TPAC 2017

The WebDriver working group meeting at TPAC this year marked the culmination of six years of hard work defining WebDriver as a standard. Up to this point, the work has largely been about specifying the behaviour of existing implementations: we have tightened up semantics where drivers have behaved differently, corrected inconsistencies inherited from the Selenium wire protocol, and written a test suite.

We are quickly reaching a point where we can deliver a consistent cross-browser mechanism for instrumenting and automating web browsers. Vendors are already reaping the benefits of this by employing WebDriver in the testing of standards, and web authors will soon see a range of new features be added.

New windows

One long-awaited feature is for WebDriver to be able to open new windows and tabs. Today people use many different techniques, such as injecting a…) script to work around this deficiency. Doing that is problematic because new windows will be children of the current window, potentially opening them up to leeching.

Some users are exploiting the fact that certain drivers let you perform key combinations that affect the OS or the browser. For example, a ^T or ⌘T combination will normally open a new tab in desktop browsers, but WebDriver is constricted to web content and is not meant to let you interact with the surrounding system.

There is currently no platform API that lets you open a new untainted top-level browsing context and it will complement the other window manipulation commands well.

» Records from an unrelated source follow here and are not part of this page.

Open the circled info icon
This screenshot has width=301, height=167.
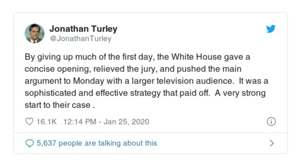coord(271,122)
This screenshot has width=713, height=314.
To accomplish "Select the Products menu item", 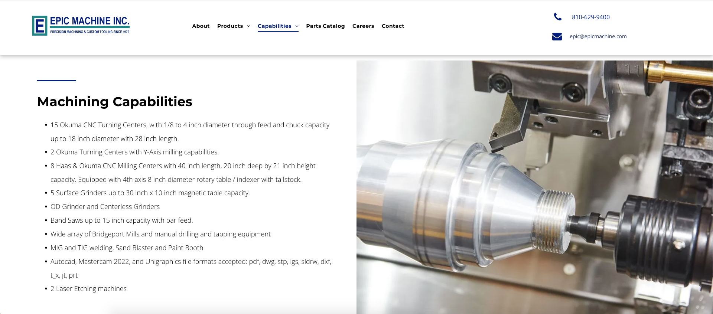I will point(230,26).
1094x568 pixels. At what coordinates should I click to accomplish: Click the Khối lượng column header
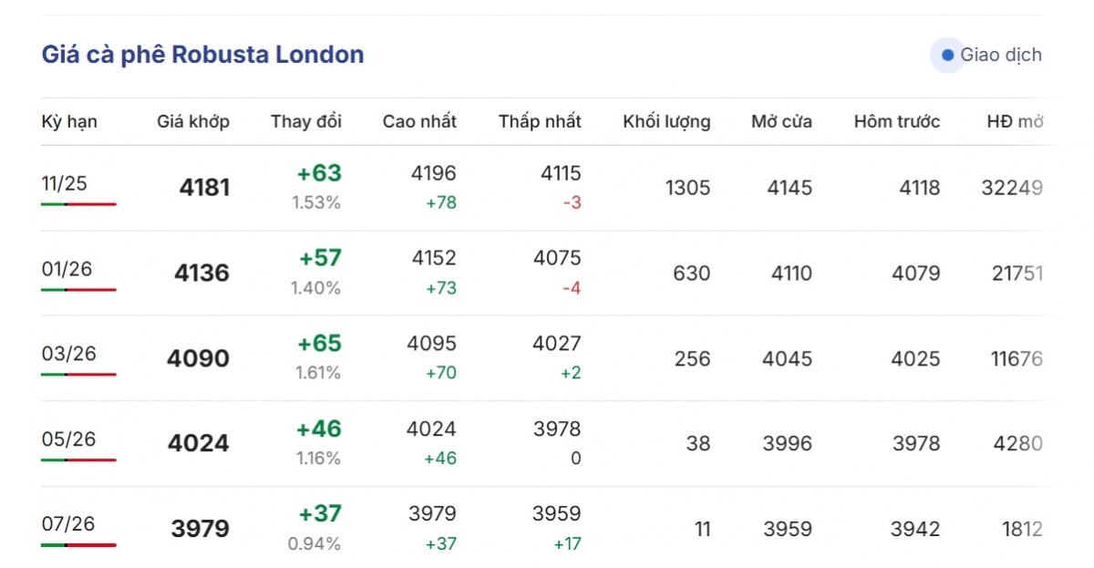click(x=666, y=121)
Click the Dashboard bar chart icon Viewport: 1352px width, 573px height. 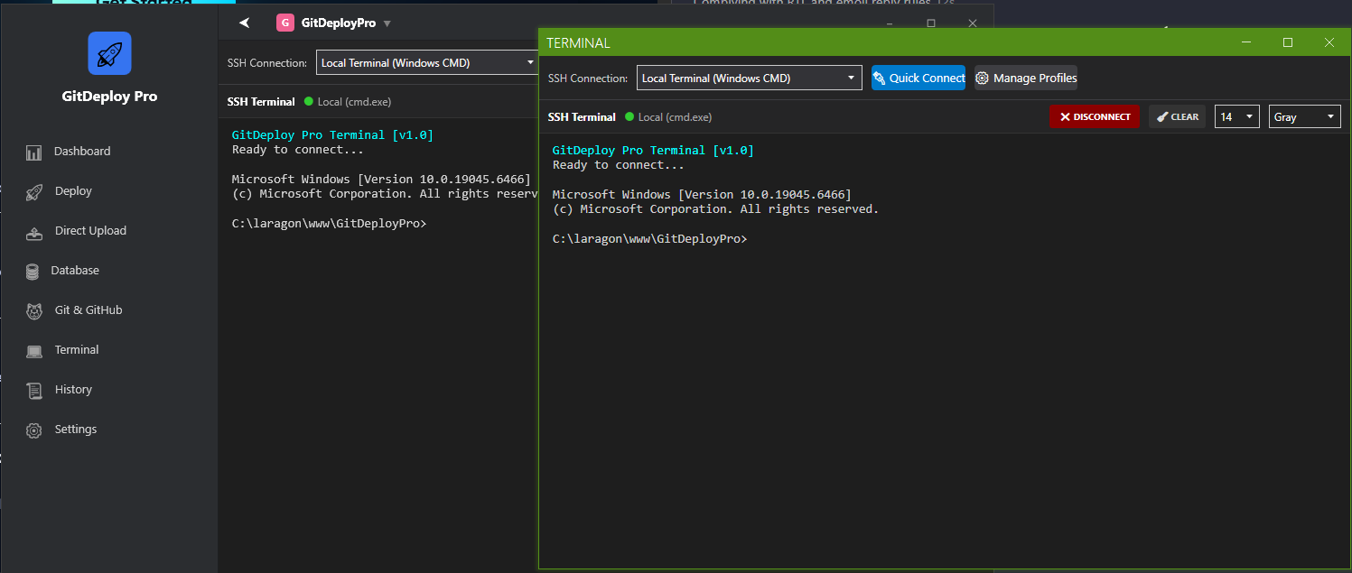(x=34, y=152)
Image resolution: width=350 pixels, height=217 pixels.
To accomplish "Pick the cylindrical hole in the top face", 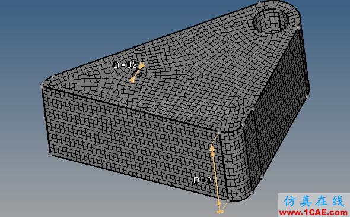I will tap(271, 21).
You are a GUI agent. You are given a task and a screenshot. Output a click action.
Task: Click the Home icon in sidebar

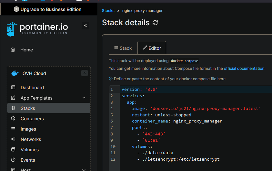[x=13, y=50]
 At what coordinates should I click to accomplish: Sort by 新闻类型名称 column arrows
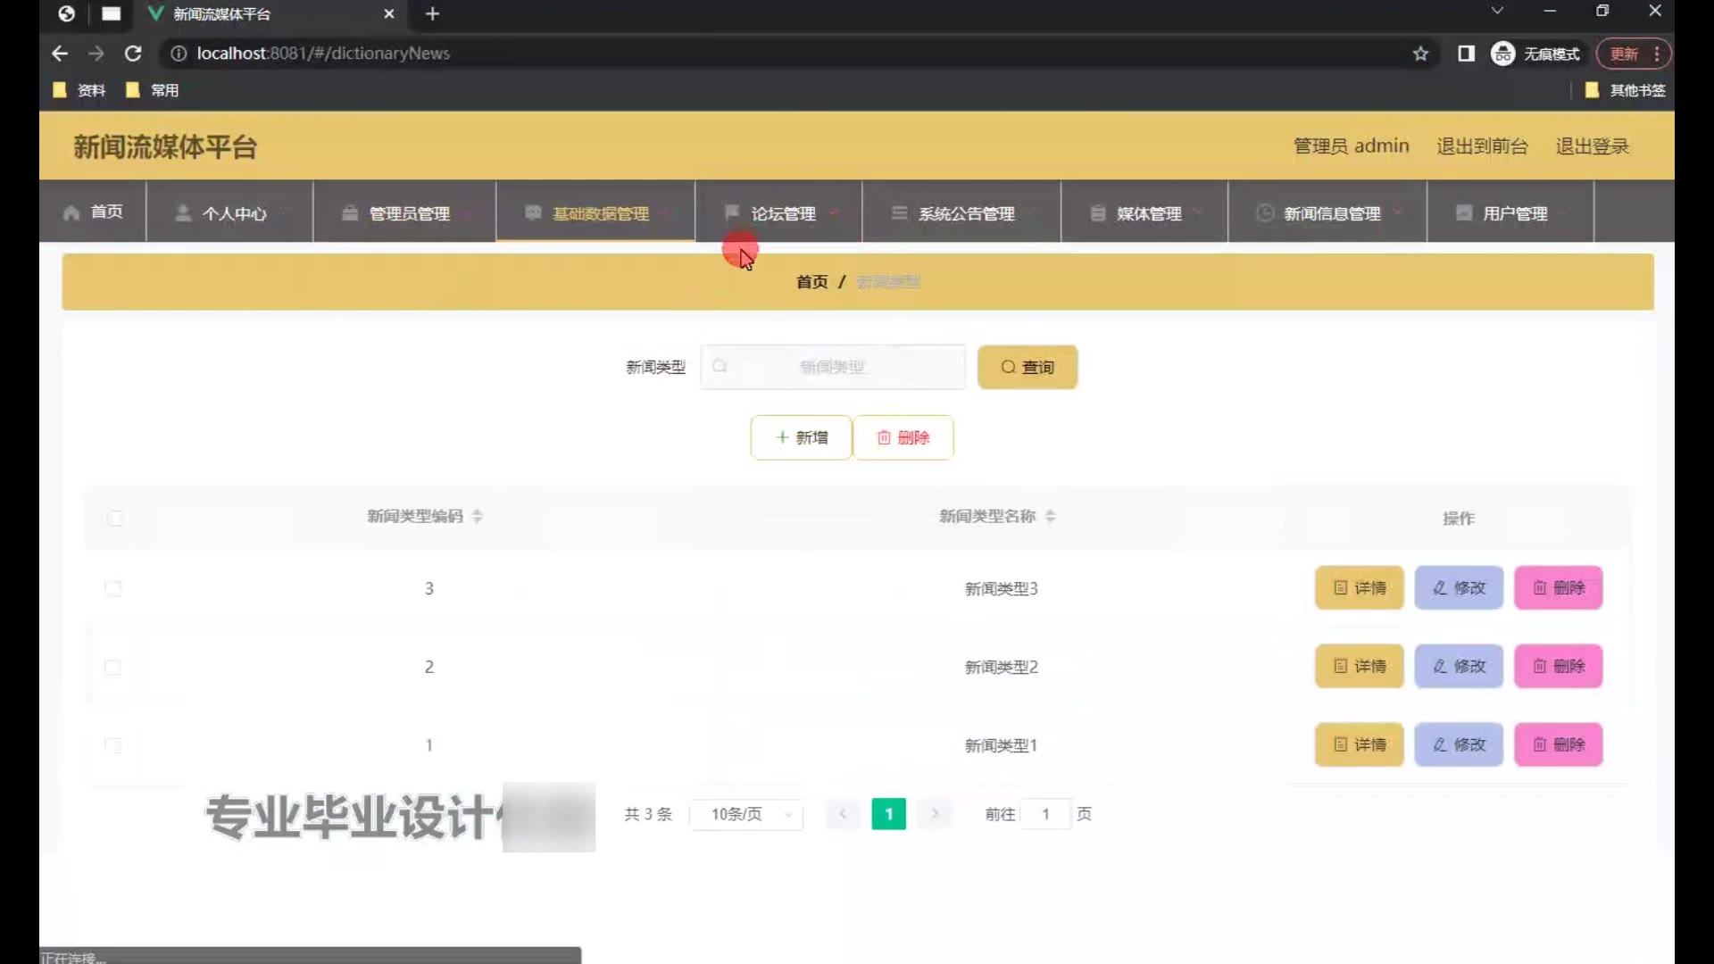1050,517
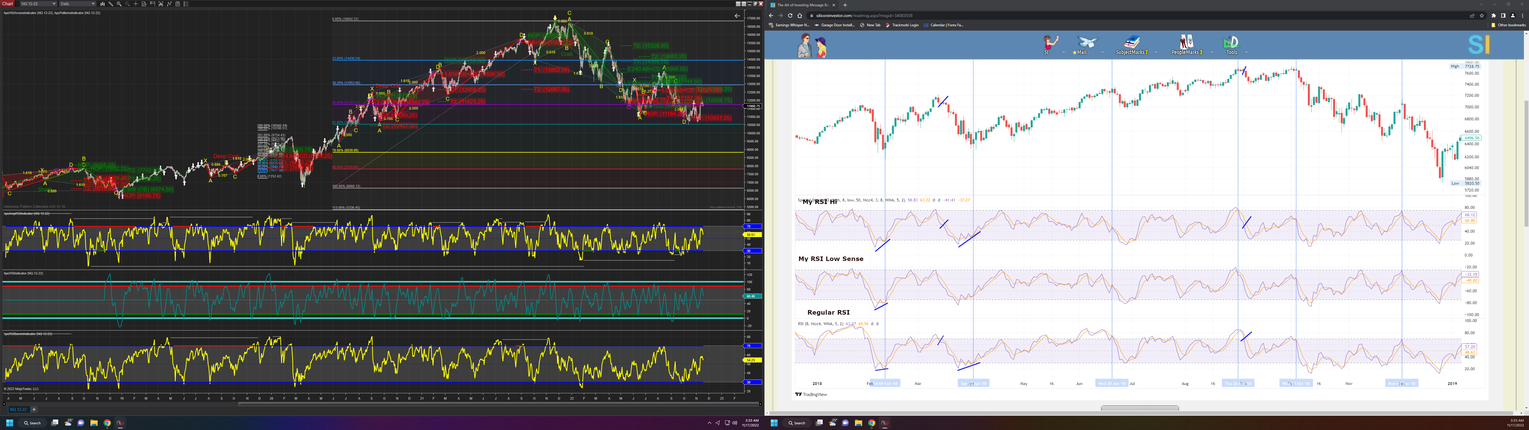
Task: Open chart properties list icon
Action: (x=186, y=4)
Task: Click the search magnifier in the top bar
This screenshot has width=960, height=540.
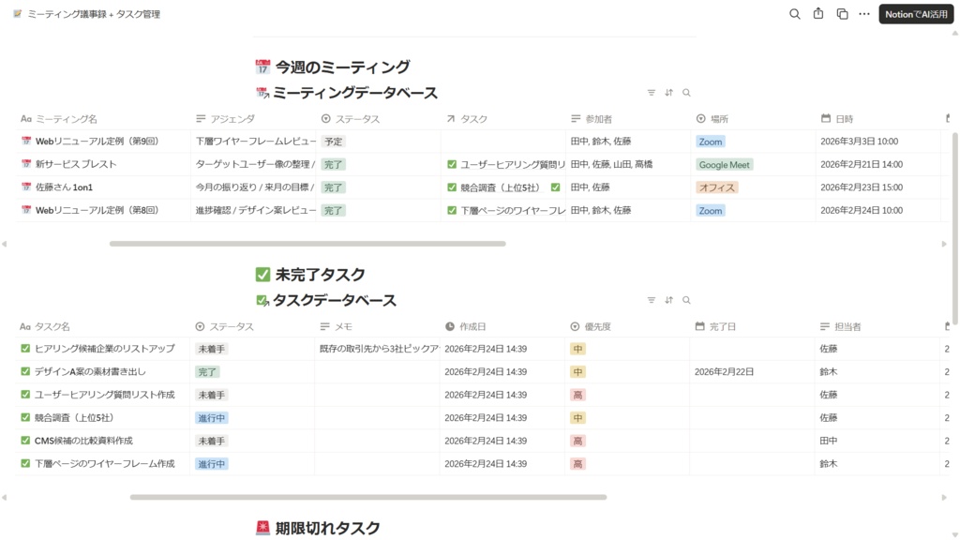Action: [x=794, y=14]
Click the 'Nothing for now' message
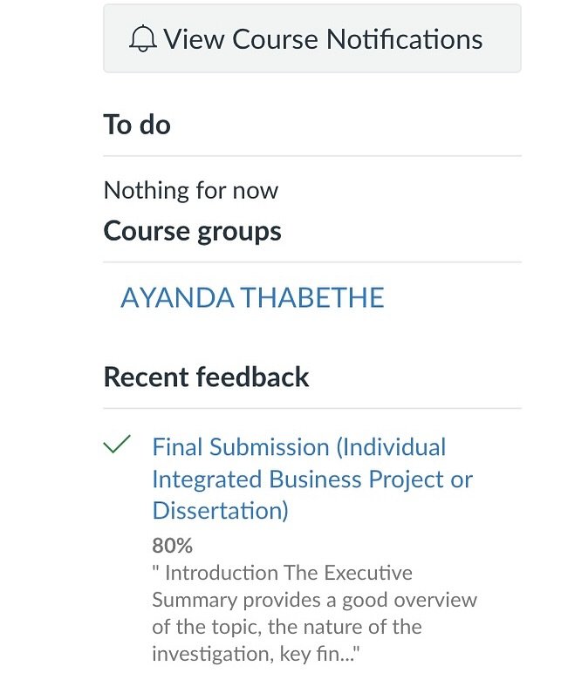The height and width of the screenshot is (700, 561). 191,190
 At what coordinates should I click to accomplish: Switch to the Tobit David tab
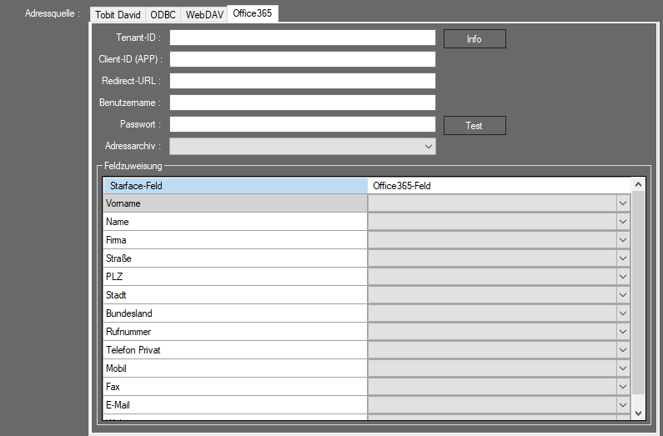coord(118,14)
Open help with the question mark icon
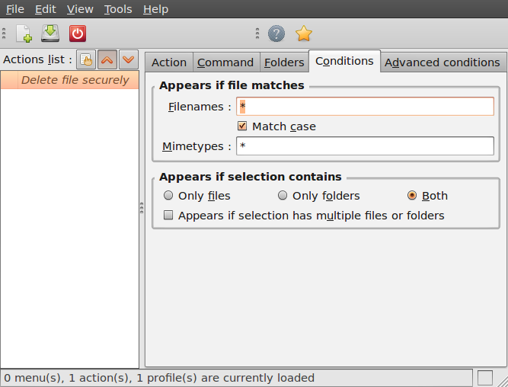The width and height of the screenshot is (508, 387). [276, 34]
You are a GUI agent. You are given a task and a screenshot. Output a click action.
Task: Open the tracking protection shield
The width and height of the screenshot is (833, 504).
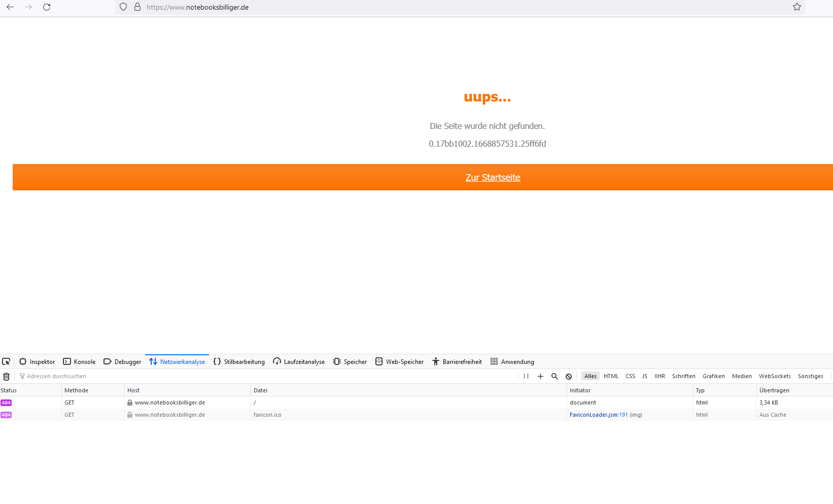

In the Selenium project many drivers implemented a rudimentary logging API that made it possible get different logs such as console- and performance, the driver logs, and Selenium Grid logs. We talked about logging several years ago but decided to put it on hold in order to narrow the scope of the first draft and focus on getting the fundamentals right.

Simon came up with a new strawman proposal that lets you request log services from arbitrary remote ends between you and the final endpoint node. What sets the new API apart from the existing Selenium logging API, is that it distinguishes logs from individual classes of nodes. Your favourite WebDriver-in-the-cloud provider might provide a service for taking screenshots for every failing test, and with this new API it will be possible to request those in a uniform way.


As WebDriver is a specification text other standards now have the ability to leverage its definitions to meet their own demands. We are seeing an example of this with the Permissions API that is extending WebDriver to instrument getUserMedia(). The ability to write automated tests for permissions allows shared test suites like Web Platform Tests to promote consistency amongst browsers, but for example also means web authors will get the opportunity to test geolocation for maps and other types of media.


Can you imagine driving a WebVR headset using WebDriver? Well, the WebVR working group can. It will be an unconventional use of WebDriver, but it turns out that WebDriver’s API lends itself well to the kind of spatial navigation that is needed to control headsets.

To go into virtual reality mode in your browser you first need permission from the user, and it’s therefore exciting to see that we are starting to build an ecosystem of tools for browser instrumentation with the addition of the Permissions API.